Start of PAGE EXCERPT

Beyond Vassar

Dream a Little Dream

By Virginia Perrin

Vassar Time-Out grants change lives. Just ask Marin County, California, resident Jane Kramer ’78.

An anonymous alumna established Time-Out grants more than 20 years ago to enable Vassar alums age 40 and over to “make a career change or take time out to pursue a strongly desired endeavor.” After receiving the grant for 2003–2004, Kramer took a leave from a research position, returned to her first love—music—and never looked back. Now the executive director of a music program serving children in a low-income neighborhood of San Rafael, California, she also plays oboe and English horn with the American Philharmonic/Sonoma and other local orchestras. According to Kramer, the grant “helped me get more to who I am.”

Kramer, who grew up in Miami Beach, Florida, had been an accomplished oboist in her youth. However, she let music fall by the wayside in college, opting instead to major in psychology at Vassar, where she developed an interest in comparative international health-care policy. She went on to earn a master’s degree from the London School of Economics and a PhD in health policy from the University of California at Berkeley, and eventually became a researcher specializing in adolescent health policy at the Institute for Health Policy Studies at the University of California, San Francisco (UCSF). Along the way she married Mitch Feldman, a man she met on her junior year abroad in England (he’s currently a professor of medicine at UCSF), and had two children, Nina and Jonathan. 

Kramer never picked up the oboe in all that time, but she always considered the instrument a prized possession. Although her children had never heard her play it, she says, they always knew “if there was one thing they would save from the house if it was on fire—it was mommy’s oboe.” 

So, after reading about Time-Out grants in the Vassar Quarterly, Kramer jumped at the chance to apply. She dreamed of being able to devote herself to the oboe once again and also to found a music school. 

Kramer initially pursued only the first goal. She studied oboe with some of her music idols; took master classes at the San Francisco Conservatory of Music and across the country; studied reed-making, ear-training, and music theory; played with local chamber groups and community orchestras; and eventually went on to win three concerto competitions.

End of PAGE EXCERPT

WHAT THIS EXERCISE ASKS:
(A) Answer from the article on Jane Kramer:
(i) Which instruments does Kramer play with the American Philharmonic/Sonoma?
(ii) Where did Kramer meet Mitch Feldman?
(iii) Where did Kramer take master classes?
(B) Using the article on Jane Kramer, explain why Kramer jumped at the chance to apply for a Time-Out grant.
(C) Extend the article on Jane Kramer, picking up right after its final sentence about winning three concerto competitions.
The lines that come next have no connection to the article on Jane Kramer.

Start of DATA EXCERPT

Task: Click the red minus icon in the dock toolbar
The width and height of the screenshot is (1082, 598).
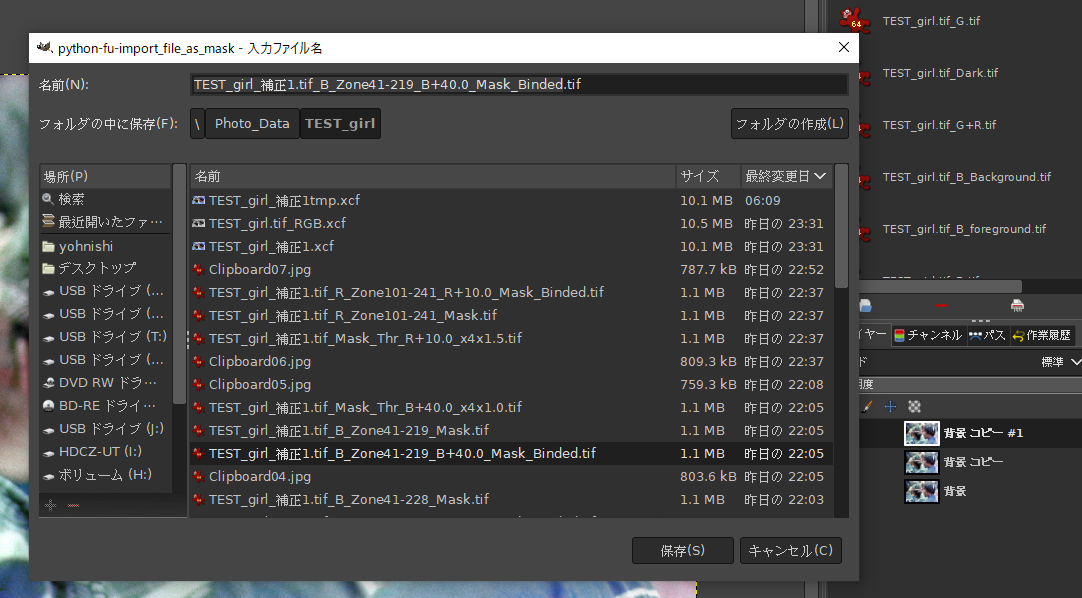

End of DATA EXCERPT

ANSWERS PROVIDED:
(A)
(i) Oboe and English horn.
(ii) On her junior year abroad in England.
(iii) At the San Francisco Conservatory of Music and across the country.

(B) She had read about the grants in the Vassar Quarterly. She dreamed of devoting herself to the oboe again, an instrument she had not played in years but had always treated as a prized possession. She also dreamed of founding a music school.

(C)
At the conclusion of her Time-Out year, Kramer set out to fulfill the second half of her vision—to establish a music school modeled on the Miami Fine Arts Music Conservatory, a program groundbreaking in its ethnic and social integration, where she first studied recorder as a child. She began by teaching recorder to elementary school students in the Canal neighborhood of San Rafael, chosen because it consists of low-income immigrant families, primarily of Latino and Asian origin. She was looking for kids who otherwise might never be able to study music.

Kramer believes that the younger kids are when they start learning music seriously, the better chance they have of becoming musically fluent. Kramer started Enriching Lives through Music (ELM; enrichinglivesthroughmusic.org)
in 2007, with 15 elementary school students. Since then, ELM has enrolled over 150 children, almost all on full scholarship. The program is based at Pickleweed Park Community Center in the heart of the Canal neighborhood and includes after-school, Saturday morning, and summer programs. All children initially study recorder, ear-training, and music theory. In the past year, the program has expanded to include a chorus program and an Orff instrumental program, which allows students’ talents to develop in natural ways. Starting next year, students who have gained basic music proficiency will be offered the opportunity to move on to other instruments.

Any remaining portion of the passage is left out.